In so many words? 直截了當?shù)卣f
中國日報網(wǎng) 2024-07-05 13:45
Reader question:
Please explain “in so many words” in this question: “Basically, he said, in so many words, that he cannot do this because his hands are tied.”
My comments:
He said he cannot do it because his hands are tied (he’s not free to do it even if he wants to), and he said so directly.
He used those exact same words, like, “I cannot do this because my hands are tied).
That’s what “in so many words” literally means – directly, clearly, precisely and in no uncertain terms.
More often, actually, we see the negative form of this idiom, “not in so many words”. Sometimes people make a point but are vague about it. They beat about the bush. They indicate. They imply. They let you get a vague idea of what they want but will not say so explicitly – not in so many (exact) words.
For example, in America, a lot of people support Donald Trump in secret. They support Trump’s policies but will not say so explicitly, not in so many words. Never.
Being associated with the name of Trump makes them feel ashamed, somehow.
Anyways, that’s the impression I get.
Now, let’s read a few media examples of people saying something “in so many words” or “not in so many words”:
1. Many people thought Laura Bates was out of her mind when she offered to teach Shakespeare in the maximum security wing of an Indiana prison. But the prisoners found a deep connection with the playwright’s words. Laura Bates talks about her experience in her new book Shakespeare Saved My Life: Ten Years in Solitary with the Bard. She speaks with host Michel Martin.
...
MARTIN: I think we should answer the question that most people are going to have, which is, what gave you the idea to teach Shakespeare, not just to people who are in prison, but people who are considered the worst of the worst, the people who are in the most restrictive circumstances?

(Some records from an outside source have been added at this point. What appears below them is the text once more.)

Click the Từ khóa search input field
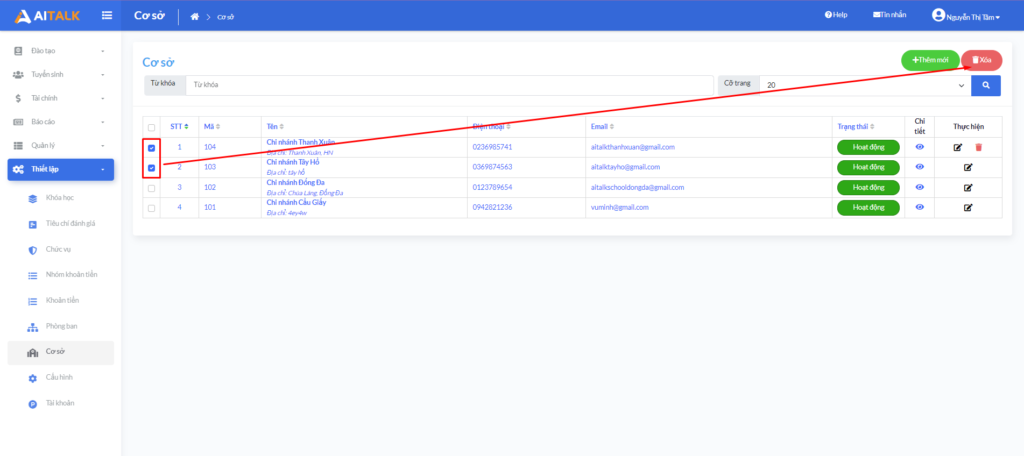 pyautogui.click(x=450, y=85)
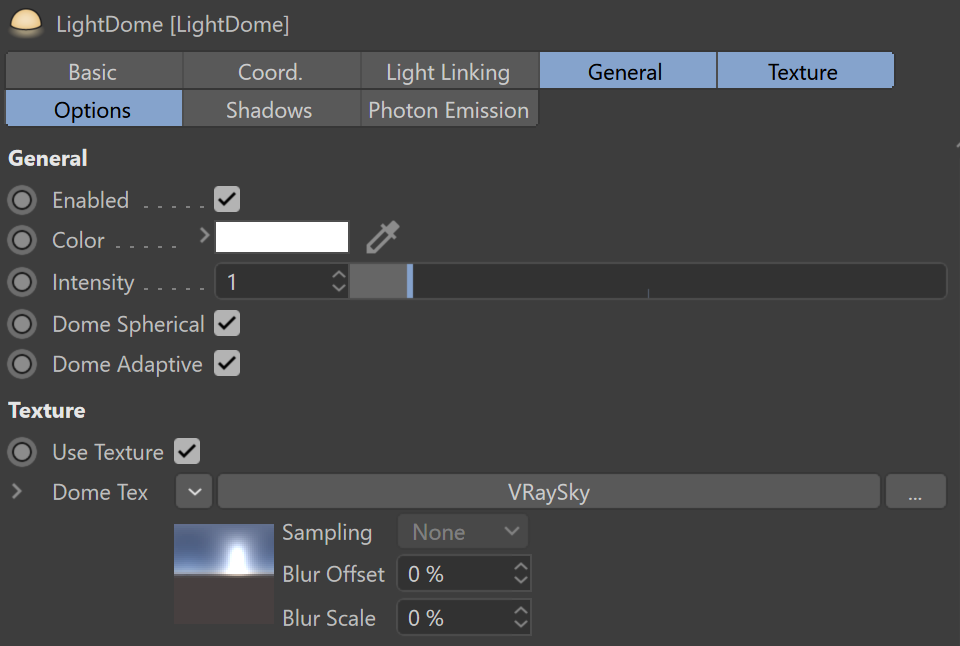Disable the Use Texture checkbox
Image resolution: width=960 pixels, height=646 pixels.
pos(187,452)
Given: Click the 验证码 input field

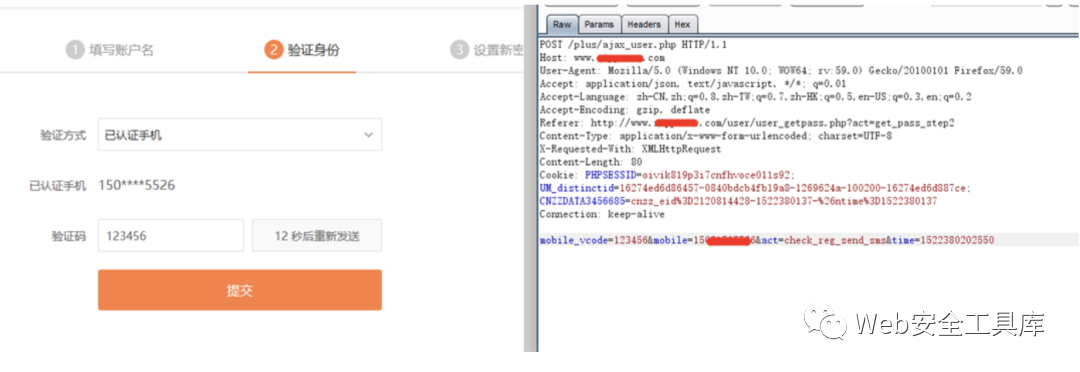Looking at the screenshot, I should pyautogui.click(x=171, y=236).
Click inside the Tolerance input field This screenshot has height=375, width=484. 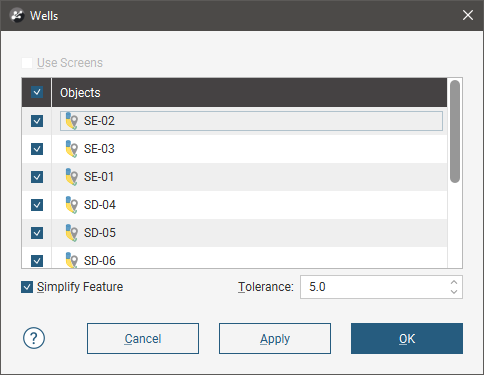point(374,287)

BATES: Exactly. And that is the phrase that is often used, the worst of the worst. Here in the state of Indiana, we have a few super max units and they do house what are considered to be the most violent offenders throughout the state of Indiana, and I didn’t even know there was such a unit. It was a shock and a learning experience to me when I discovered this unit even existed.

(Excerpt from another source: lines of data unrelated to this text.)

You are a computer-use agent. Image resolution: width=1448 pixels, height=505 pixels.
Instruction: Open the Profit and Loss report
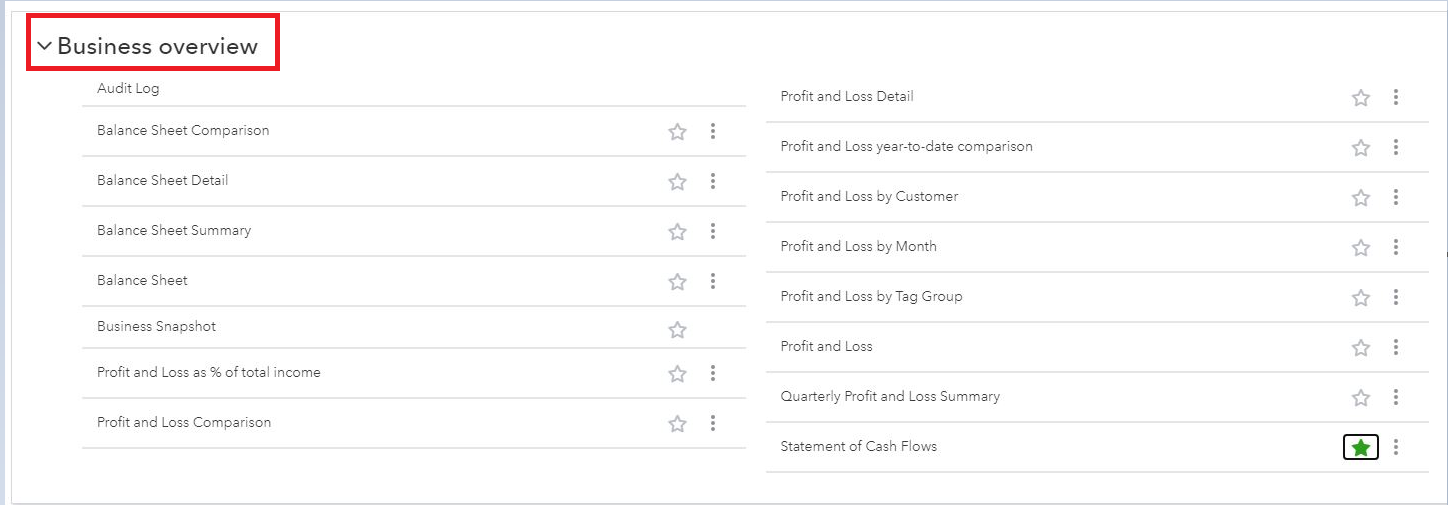point(826,346)
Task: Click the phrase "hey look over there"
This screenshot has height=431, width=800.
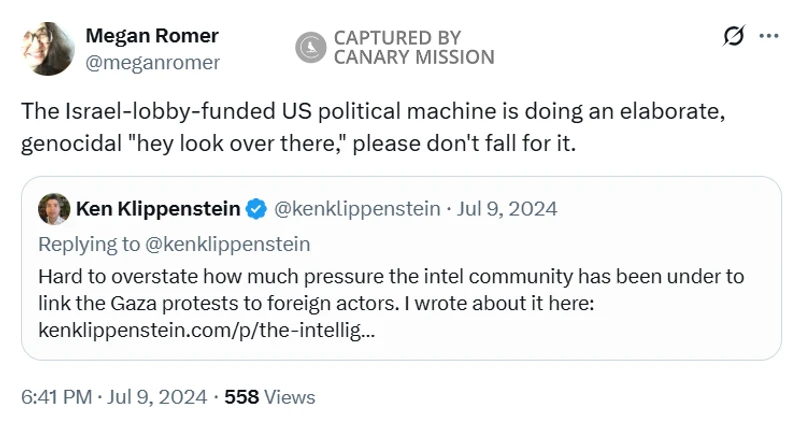Action: tap(236, 142)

And briefly, what happened was I was teaching freshman English classes at the facility, Wabash Valley, for prisoners in the general population. I was a part-time professor at the time at Indiana State University. In those days, we had a college degree granting program for prisoners, and one of my students got in trouble and he was taken out of class and I started to ask around. You know, where’s Don? What happened to him? Where’d he go? And my prisoner-students told me about this unit, this highly restricted unit, super max, and that’s where my student, Don, had been sent.
So I was told at the time, well, there’s no education in this unit. No teacher has ever gone into this unit. So, of course, that made me want to get into that unit. I asked for permission from the administration and the warden at the time knew me and knew me to be, you know, a good college professor for many years. He literally opened that door for me and ended up inviting me to begin a voluntary program based on Shakespeare, which is my specialty, for these inmates that not only are the worst of the worst, at least in the eyes of the public, but more importantly, in my own eyes, they were the ones that needed education the most. They had the greatest need for education and for really any kind of programming and, ironically, they had the least available to them.
So these are the prisoners who, over and over and over, have been told that they are not capable, that they are certainly not intelligent, that they are not able to take on these kinds of, you know, intellectual challenges and so here comes somebody from the street knocking on their cell door and saying, hi, would you like to read some Shakespeare?
So, initially, that gets their attention.
…
MARTIN: ...asking if anybody wanted to read. And there – a couple of people literally slammed the door in your face, but a few people did give it a shot and you started with Macbeth. What do you think it was about this play? And from almost instantly, the people who did agree to study the work immediately got it and had some really powerful insights and you were saying, gosh, some of their insights were beyond those of students who you’d been teaching for years. What is it about that play you think just grabbed people right off the bat?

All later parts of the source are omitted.